1969 ‘da “Mustafa Karaer”i tanımıştık…
Salon efendisiyle ama, gazetecilerin kavgalarını bile ayırırdı…
"Mehmet Saraçoğlu", tam bir "Baba"ydı...
"Münir Güney", Yenikent'i yaratan kibar, duygusal bir insandı...
"Sami Sönmez" bir harika...
Keşke, emeklilik için gelmeseydi...
"Ali Fuat Güven", bir ayrıcalıktı valiler arasında...
"Kadir Çalışıcı"yı uzun uzadıya anlatmaya gerek yok...
"Vali Baba" kaldı adı...
"Kadir Koçdemir" için, bir "Cengiz Han" yakıştırmasını bile yapacak fırsat bulamadık...

(Veri satırları)
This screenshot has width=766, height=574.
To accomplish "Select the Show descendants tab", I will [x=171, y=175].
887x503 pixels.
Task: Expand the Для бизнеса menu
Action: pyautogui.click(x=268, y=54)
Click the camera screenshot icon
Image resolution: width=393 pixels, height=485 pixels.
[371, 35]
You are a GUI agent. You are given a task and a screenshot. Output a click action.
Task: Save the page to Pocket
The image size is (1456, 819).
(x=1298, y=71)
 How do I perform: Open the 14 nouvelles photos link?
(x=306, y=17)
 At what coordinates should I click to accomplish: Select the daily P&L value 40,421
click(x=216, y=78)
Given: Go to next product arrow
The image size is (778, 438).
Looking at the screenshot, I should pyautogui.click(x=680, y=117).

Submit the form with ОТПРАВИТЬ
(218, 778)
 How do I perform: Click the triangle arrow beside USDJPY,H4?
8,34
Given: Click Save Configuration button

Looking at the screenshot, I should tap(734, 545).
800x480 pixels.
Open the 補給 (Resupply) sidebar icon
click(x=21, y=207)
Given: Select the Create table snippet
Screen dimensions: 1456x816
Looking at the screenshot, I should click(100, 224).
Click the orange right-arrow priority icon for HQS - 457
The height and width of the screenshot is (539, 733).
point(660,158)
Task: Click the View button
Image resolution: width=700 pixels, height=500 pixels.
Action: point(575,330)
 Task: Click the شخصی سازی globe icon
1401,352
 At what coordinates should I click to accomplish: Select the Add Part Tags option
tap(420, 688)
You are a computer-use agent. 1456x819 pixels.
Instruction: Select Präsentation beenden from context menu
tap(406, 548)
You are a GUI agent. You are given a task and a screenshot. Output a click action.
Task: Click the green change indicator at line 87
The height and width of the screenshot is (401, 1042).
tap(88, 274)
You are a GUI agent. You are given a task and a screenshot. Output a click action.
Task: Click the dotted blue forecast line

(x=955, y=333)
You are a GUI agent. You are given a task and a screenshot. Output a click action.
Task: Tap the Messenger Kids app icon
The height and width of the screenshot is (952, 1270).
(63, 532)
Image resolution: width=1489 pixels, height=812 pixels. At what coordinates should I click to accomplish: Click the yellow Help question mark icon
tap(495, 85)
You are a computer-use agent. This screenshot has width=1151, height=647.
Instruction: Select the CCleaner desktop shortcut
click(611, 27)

[Gereksinimler]
[A] Valiler üzerine yazılmış metinde "Münir Güney" sözleriyle başlayan paragrafı, temel bilgilerini koruyarak madde işaretli bir listeye dönüştürün.
[B] Valiler üzerine yazılmış metne göre Mustafa Karaer hangi yıl tanınmıştı?
Öğelerin metinle hiçbir ilgisi yoktur.

[Görev Yanıtları]
[A]
- Münir Güney, Yenikent'i yaratan kişidir.
- Kibar bir insandı.
- Duygusal bir insandı.

[B] 1969'da.